Line a large cookie sheet with parchment paper. Roll the dough into scant 1-inch balls. The actual size is not as important but try your best to make them similar size. Place in the freezer for at least an hour. Ideally, you want the cookie balls to be nearly frozen but definitely thoroughly chilled.
In a small saucepan over low heat, melt the semi-sweet chocolate. Dip the chilled truffles in the melted chocolate using a toothpick. I actually forgot to buy toothpicks at the store so just dunked in the melted chocolate and fished out with a fork. Tap off any excess chocolate. Place on the parchment paper, and allow to set. My local grocery store did not have the green chocolate wafers so I used sprinkles. You want to sprinkle on before the chocolate sets.
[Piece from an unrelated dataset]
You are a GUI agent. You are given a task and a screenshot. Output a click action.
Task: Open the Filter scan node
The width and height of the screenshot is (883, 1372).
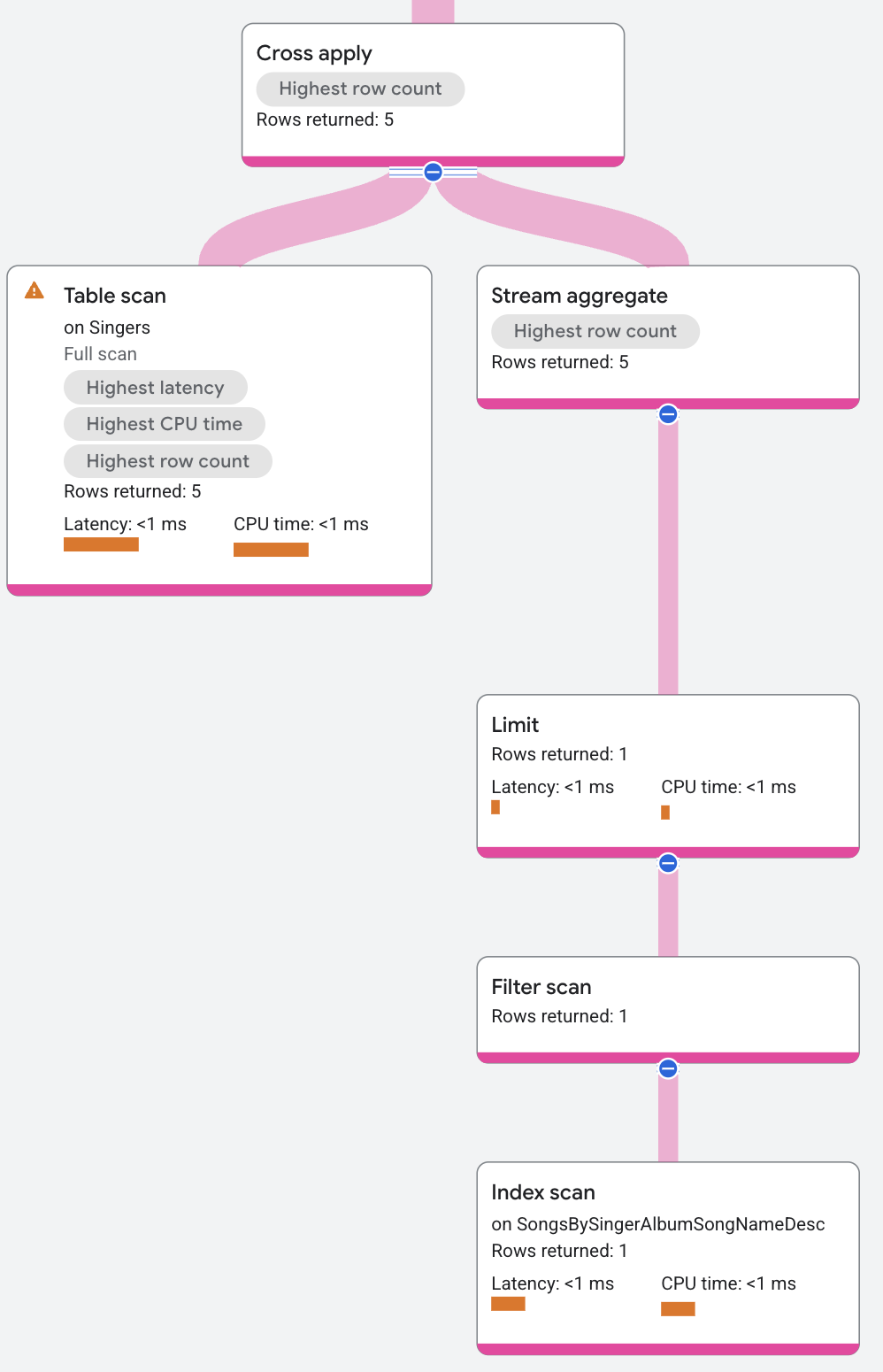point(541,987)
Any green flare you can add will add to the presentation. Get creative! I figured the sprinkles would have the lowest added phe as compared to melted chocolate.
Samoa Martini
1 1/2 oz. vodka
2 oz. coconut milk
1 t. caramel sauce plus more for rimming
2 T coconut for rimming
chocolate sauce for drizzle
ice
I adapted this recipe for shooters that we enjoyed as a nightcap. It was a crowd pleaser for sure!
Mintini
Yield: 1 cocktail
1 1/2 ounces coconut cream
1 ounce Godiva Milk Chocolate Liqueur
1 ounce vodka
1 ounce Hershey’s Chocolate Syrup (plus extra for rim)
1/4 tsp. peppermint extract
4 Thin Mint Girl Scout cookies, crushed
Ice
1. Dip rim of glass into a plate of chocolate syrup and then dip into a plate of crumbled chocolate cookies.
2. Combine cream, chocolate liqueur, vodka, chocolate syrup, peppermint extract and ice in a cocktail shaker. Shake vigorously until a frost forms.
3. Strain into a martini glass and garnish with a spring of mint if desired.